# greatest basketball players by position



## ppko (Feb 27, 2006)

PG Magic Johnson (could play any position)
SG Michael Jordan
SF Scottie Pippen
PF Larry Bird
C Bill Russell


----------



## Henderson (Feb 28, 2006)

ppko said:
			
		

> PG Magic Johnson (could play any position)
> SG Michael Jordan
> SF Scottie Pippen
> PF Larry Bird
> C Bill Russell


 
I prefer to categorize them by 1-5 instead of PG, SG, etc...no matter, though...same difference.

1. Bob Cousy
2. Michael Jordan
3. Larry Bird
4. Karl Malone
5. Wilt Chamberlain----5b. Bill Russell (best defensive center ever)

I know, I know...how could I leave Magic off this list? I *DO *consider one of the greatest all-around players ever. I just think classifying him as a 1, 2, 3, etc. isn't possible.


----------



## terryl965 (Mar 1, 2006)

Michael Jordan shooting Gaurd
Jason Kidd point gaurd pure point
James Worthy forward (people forget about him
Ben Wallace strong forward
Wilt Chamberland center

Terry


----------



## mrhnau (Mar 1, 2006)

[A block of data]
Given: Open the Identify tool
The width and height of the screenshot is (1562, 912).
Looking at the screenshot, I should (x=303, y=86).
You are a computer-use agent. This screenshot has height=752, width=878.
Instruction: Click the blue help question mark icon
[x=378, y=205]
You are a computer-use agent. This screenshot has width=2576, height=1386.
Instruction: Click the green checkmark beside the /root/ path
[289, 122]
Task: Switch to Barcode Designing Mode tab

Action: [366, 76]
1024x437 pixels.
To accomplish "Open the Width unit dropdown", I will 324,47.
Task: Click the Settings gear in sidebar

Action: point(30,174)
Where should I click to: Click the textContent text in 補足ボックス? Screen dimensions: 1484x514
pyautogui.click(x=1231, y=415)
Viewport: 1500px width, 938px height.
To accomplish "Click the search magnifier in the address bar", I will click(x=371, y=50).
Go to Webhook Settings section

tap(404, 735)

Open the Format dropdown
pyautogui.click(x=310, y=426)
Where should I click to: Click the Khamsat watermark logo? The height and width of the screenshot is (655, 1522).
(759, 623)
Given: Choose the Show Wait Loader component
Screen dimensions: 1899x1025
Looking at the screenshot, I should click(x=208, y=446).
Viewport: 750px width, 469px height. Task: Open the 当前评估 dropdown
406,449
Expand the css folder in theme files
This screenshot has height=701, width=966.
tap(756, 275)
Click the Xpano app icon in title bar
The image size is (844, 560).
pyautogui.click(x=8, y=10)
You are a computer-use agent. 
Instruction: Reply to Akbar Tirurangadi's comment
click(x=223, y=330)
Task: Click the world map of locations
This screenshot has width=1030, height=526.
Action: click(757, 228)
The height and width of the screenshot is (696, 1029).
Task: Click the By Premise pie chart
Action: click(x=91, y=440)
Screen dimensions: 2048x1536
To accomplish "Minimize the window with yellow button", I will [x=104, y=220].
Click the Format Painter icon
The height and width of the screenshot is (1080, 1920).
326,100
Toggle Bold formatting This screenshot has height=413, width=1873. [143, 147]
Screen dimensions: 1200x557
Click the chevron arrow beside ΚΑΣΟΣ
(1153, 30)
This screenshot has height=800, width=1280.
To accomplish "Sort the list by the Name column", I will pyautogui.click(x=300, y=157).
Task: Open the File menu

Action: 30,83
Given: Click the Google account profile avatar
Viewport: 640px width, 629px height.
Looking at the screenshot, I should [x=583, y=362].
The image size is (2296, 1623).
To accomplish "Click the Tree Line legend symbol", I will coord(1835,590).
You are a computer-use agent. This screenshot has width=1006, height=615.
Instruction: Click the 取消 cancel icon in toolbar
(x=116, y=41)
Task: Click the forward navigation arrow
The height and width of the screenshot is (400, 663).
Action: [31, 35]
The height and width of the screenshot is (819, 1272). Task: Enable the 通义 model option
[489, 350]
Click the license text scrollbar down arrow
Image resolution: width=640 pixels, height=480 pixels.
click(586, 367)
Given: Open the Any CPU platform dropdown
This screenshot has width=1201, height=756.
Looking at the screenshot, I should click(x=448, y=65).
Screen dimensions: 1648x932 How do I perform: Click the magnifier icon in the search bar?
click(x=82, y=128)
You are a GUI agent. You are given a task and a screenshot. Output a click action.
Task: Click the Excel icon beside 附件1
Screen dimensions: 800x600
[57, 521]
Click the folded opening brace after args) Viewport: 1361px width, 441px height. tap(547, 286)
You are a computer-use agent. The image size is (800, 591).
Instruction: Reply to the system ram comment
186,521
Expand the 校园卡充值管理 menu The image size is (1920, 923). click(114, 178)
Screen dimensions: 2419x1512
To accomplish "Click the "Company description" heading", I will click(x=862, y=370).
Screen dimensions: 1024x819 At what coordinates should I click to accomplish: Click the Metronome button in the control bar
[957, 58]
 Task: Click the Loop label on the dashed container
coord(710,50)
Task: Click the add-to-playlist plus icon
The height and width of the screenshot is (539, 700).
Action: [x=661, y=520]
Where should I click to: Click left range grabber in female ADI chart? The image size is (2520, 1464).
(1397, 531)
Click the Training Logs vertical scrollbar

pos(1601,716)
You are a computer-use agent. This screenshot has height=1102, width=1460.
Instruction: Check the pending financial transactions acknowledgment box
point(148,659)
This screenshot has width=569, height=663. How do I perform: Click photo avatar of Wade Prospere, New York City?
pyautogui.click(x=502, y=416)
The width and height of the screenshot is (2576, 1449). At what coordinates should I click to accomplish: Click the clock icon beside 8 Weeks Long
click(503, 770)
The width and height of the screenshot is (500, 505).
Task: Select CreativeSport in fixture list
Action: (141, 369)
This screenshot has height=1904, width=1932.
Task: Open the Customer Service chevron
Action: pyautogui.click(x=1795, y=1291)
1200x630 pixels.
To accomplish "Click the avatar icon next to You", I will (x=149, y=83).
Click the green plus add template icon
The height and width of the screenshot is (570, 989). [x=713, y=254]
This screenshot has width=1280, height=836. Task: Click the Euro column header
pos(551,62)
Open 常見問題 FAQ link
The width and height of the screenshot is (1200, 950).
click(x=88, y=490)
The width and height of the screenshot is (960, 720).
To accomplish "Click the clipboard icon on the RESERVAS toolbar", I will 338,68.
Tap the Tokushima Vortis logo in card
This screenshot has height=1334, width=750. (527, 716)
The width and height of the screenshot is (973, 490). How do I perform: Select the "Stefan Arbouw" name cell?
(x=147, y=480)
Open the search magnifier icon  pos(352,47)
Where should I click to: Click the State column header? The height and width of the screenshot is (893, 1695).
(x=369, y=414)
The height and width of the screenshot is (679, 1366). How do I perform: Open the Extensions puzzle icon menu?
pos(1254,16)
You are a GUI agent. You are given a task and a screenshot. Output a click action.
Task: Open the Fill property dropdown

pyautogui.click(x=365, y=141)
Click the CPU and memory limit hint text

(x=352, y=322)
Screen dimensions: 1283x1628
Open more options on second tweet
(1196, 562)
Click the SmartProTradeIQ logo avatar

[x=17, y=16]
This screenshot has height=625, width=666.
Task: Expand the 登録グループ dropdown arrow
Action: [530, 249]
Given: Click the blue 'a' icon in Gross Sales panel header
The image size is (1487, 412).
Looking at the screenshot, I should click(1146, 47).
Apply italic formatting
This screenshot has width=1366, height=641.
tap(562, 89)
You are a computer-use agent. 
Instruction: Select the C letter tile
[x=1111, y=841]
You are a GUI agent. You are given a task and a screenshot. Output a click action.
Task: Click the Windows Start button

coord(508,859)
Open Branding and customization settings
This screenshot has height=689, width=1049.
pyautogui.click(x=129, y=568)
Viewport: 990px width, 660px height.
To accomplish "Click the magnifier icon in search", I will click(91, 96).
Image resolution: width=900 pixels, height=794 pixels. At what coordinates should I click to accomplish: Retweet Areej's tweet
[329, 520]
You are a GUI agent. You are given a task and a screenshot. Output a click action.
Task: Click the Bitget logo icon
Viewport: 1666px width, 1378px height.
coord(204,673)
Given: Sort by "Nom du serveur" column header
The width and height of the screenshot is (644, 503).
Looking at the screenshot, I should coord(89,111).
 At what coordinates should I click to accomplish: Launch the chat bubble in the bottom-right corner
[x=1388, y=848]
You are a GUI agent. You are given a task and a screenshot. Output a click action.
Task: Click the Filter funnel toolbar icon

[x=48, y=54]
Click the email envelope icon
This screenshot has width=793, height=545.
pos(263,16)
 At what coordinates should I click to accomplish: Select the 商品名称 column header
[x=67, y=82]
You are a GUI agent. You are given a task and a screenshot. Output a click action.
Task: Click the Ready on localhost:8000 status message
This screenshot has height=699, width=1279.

* COMPLETE THE FOLLOWING
1 - In the basketball players thread, whom does Henderson name as the best defensive center ever?
2 - Carry the basketball players thread on from the point where it stops.
Nothing in the lines of data is needed.

* SOLVED TASKS
1 - Bill Russell

2 -
shooting guard - Jordan
point guard - marovich
power forward - barkley (yeah yeah, I know, but I love him  )
shooting forward - worthy
center - chamberlin

I could easily stick in magic somewhere. I honestly think after all is said and done that Duncan and Shaq are going to have their places in history, but I stuck with those whose career is finished. Ben Gordon might be on that list defensively, but not as a scorer, which is sad. Mikan would be a good choice for center, since he was dominant in his era... too many to chose from!

Its also kind of interesting... would Chamberlin have been as good in this era? Or Barkley? Or Magic? Would Shaq have been even better back 20 years ago? I don't ever recall anyone of his physique (height plus strength). Having him vs Chamberlin would have been a fun matchup!


----------



## Brian R. VanCise (Mar 1, 2006)

Here is my list:

Magic (Greatest Player, could play any position)
Jordan (Greatest Competitor)
Bird (Greatest Pure Shooter)
Hakeem Olajuwon (Greatest Power Forward)
Russell (Greatest Winner in Basketball History)

Honorable mention:
Chamberlain, Cousy, Karl Malone, Worthy, Kareem Abdul Jabbar,
Pippen, Dennis Rodman, Isiah Thomas, Dr. J

There are so many great ones but it would be hard
to argue against any of these guys.

Brian R. VanCise
www.instinctiveresponsetraining.com


----------



## ed-swckf (Mar 1, 2006)

Present:

sg = dwyane wade
pg = steve nash (i hate the suns though)
sf = grant hill
pf = tim duncan
c = shaq

Past:

sg = micheal jordan
pg = Magic johnson
sf = pipen or erving
pf = dennis rodman (barkley was second choice most definitely)
c = Kareem Abdul-Jabbar - more because he was in game of death than anything else!!!!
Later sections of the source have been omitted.